> _Instruction_:
Extract, word for word, the lines of the material from the line with "285x196 pixels. At" up to and including the line with "1016x470 pixels. coord(502,301)", and leave the pictures out of your answer.

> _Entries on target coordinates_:
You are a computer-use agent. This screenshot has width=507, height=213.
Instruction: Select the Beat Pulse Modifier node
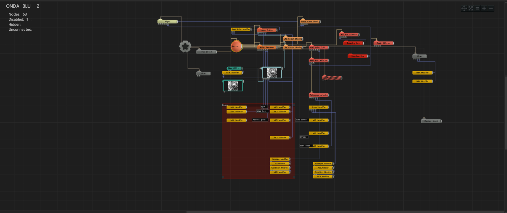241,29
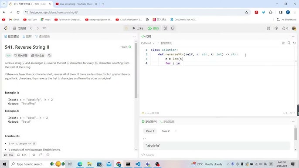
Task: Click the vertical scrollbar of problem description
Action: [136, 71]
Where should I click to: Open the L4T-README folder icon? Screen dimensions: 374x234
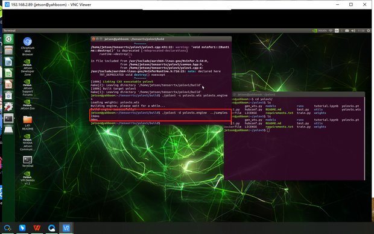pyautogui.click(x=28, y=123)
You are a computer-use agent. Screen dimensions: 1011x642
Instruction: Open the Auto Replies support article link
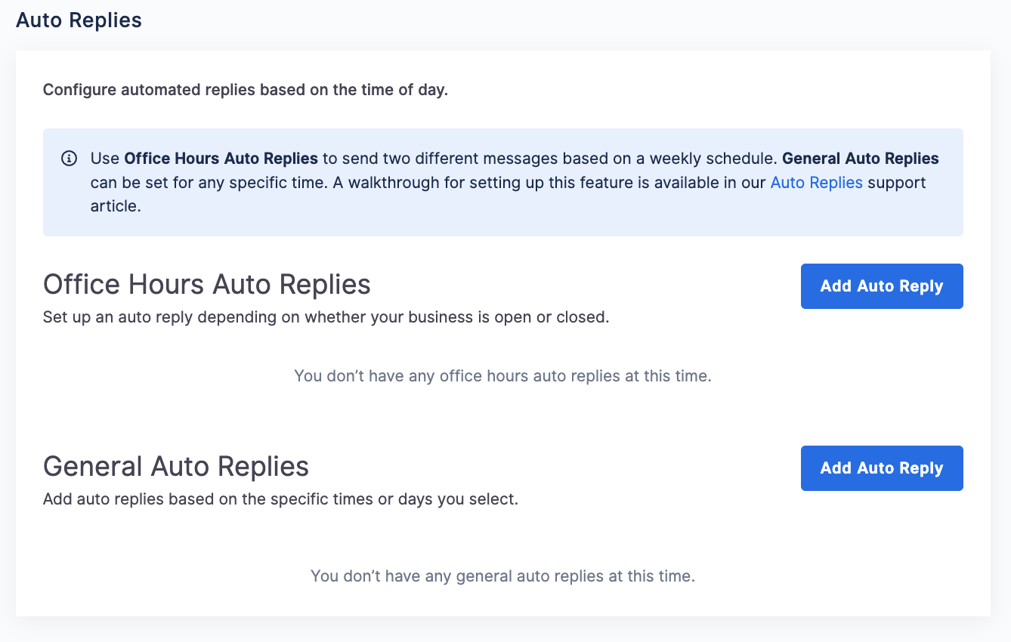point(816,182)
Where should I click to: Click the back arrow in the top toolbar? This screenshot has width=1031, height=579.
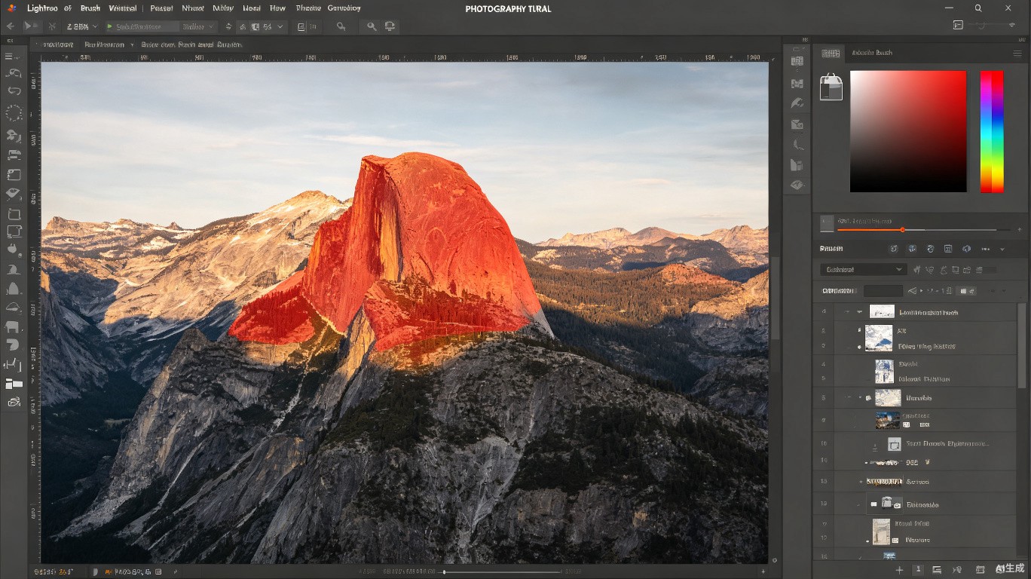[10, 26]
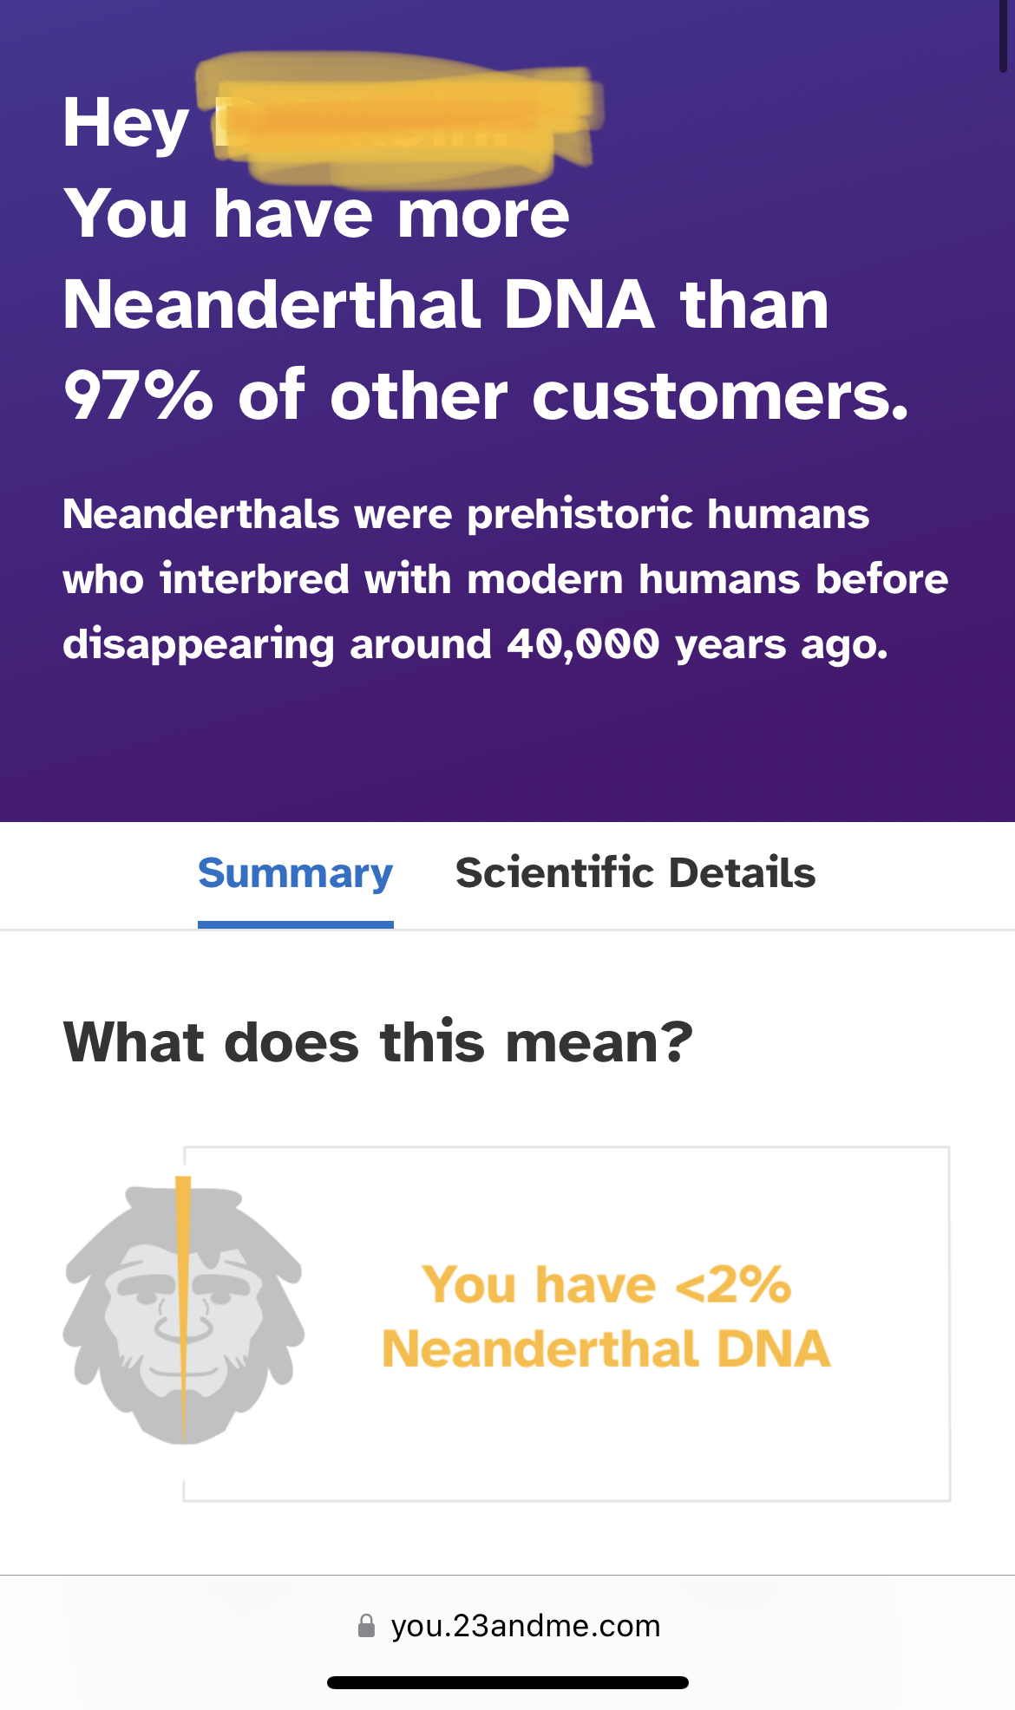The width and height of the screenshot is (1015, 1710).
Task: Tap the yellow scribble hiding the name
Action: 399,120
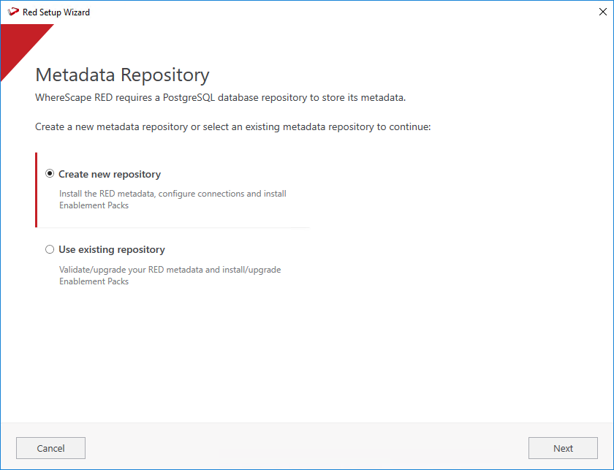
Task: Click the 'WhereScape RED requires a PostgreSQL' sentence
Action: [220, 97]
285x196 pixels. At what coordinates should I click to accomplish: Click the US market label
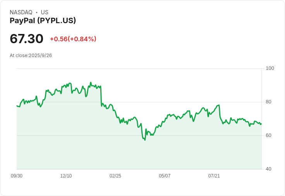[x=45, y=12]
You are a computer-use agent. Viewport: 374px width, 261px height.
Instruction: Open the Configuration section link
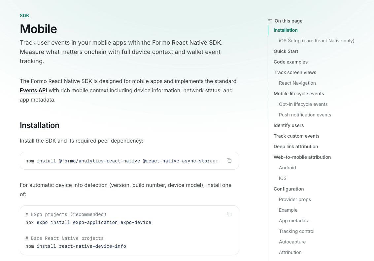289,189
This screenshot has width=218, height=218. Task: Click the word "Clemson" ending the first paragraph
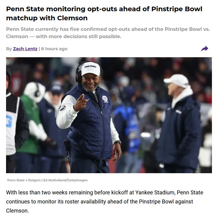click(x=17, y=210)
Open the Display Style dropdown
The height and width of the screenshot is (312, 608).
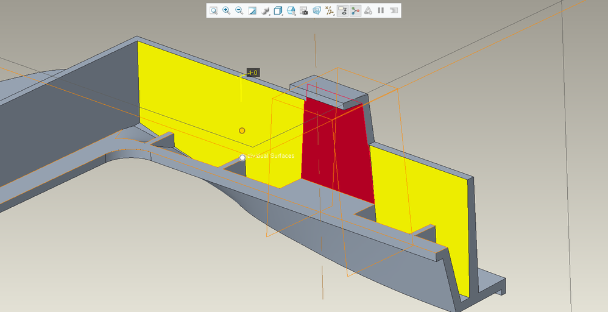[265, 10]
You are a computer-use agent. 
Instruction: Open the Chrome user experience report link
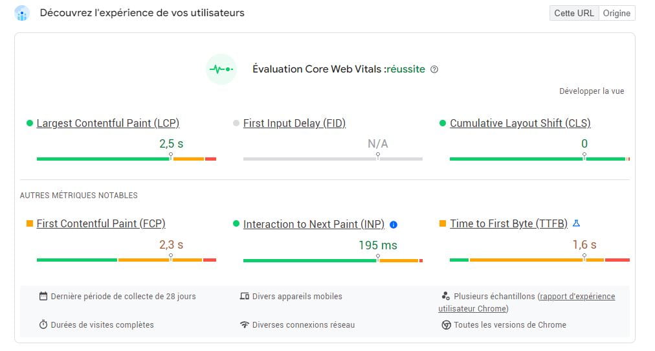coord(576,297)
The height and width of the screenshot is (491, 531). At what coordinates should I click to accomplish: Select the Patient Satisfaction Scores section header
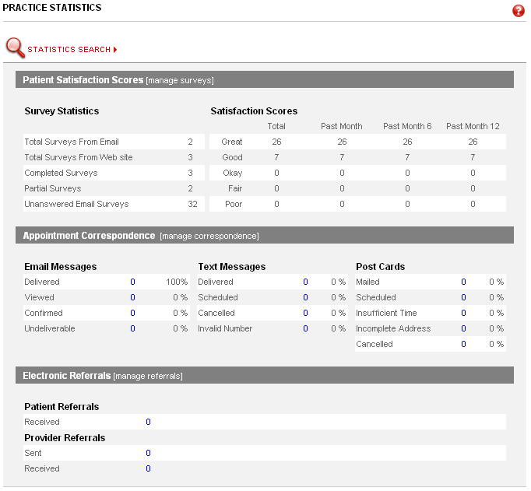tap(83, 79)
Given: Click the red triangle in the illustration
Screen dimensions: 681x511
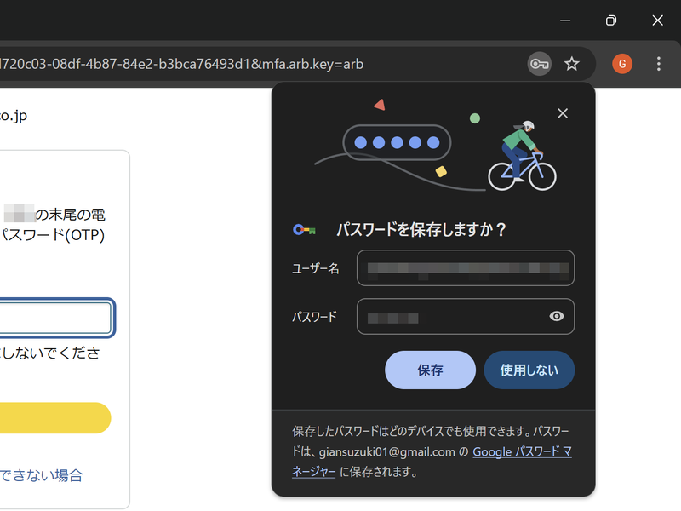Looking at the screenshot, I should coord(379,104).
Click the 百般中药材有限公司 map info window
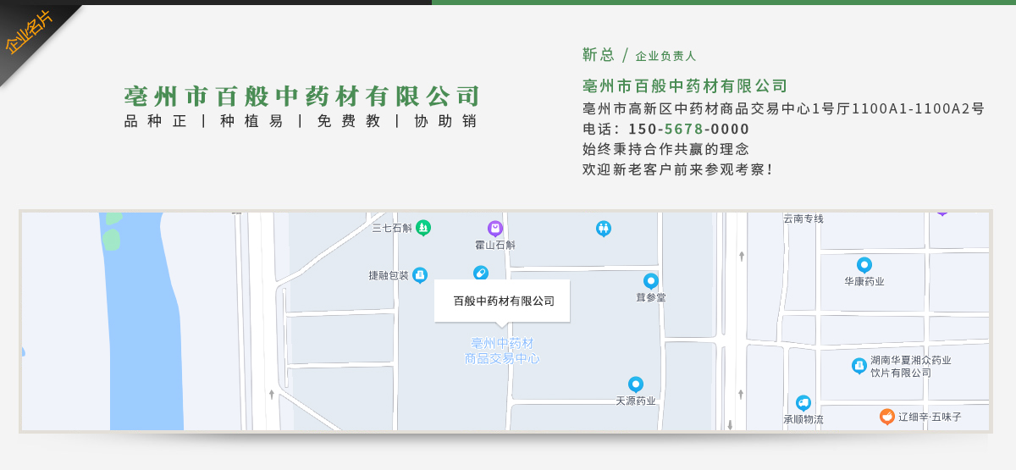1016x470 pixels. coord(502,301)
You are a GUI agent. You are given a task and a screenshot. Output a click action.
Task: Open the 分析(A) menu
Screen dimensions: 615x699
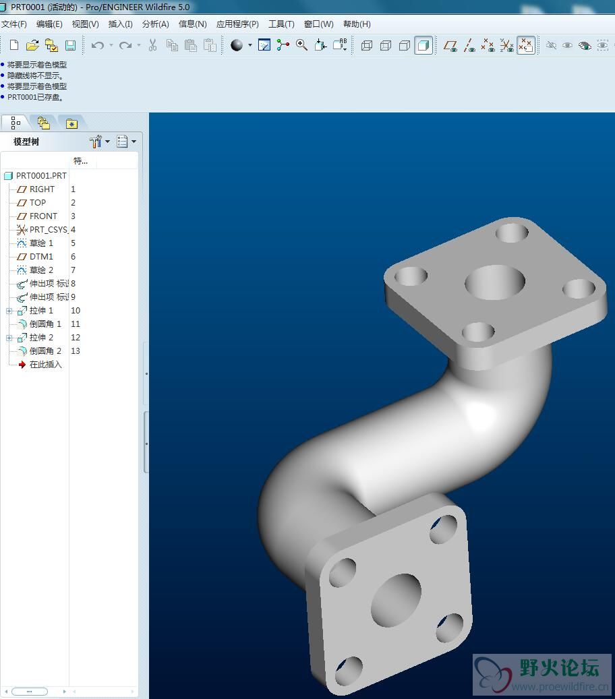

> _Output for this exercise_:
285x196 pixels. At what coordinates should I click to accomplish: Click the US market label
[x=45, y=12]
You are a computer-use agent. Viewport: 374px width, 261px height.
Instruction: Open the Configuration section link
289,189
This screenshot has width=218, height=218. Task: Click the word "Clemson" ending the first paragraph
click(x=17, y=210)
Open the Display Style dropdown
The height and width of the screenshot is (312, 608).
[265, 10]
You are a computer-use agent. 
Instruction: Open the Chrome user experience report link
coord(576,297)
The height and width of the screenshot is (491, 531). At what coordinates should I click to accomplish: Select the Patient Satisfaction Scores section header
tap(83, 79)
Given: Click the red triangle in the illustration
Screen dimensions: 681x511
Looking at the screenshot, I should coord(379,104).
Click the 百般中药材有限公司 map info window
1016x470 pixels. coord(502,301)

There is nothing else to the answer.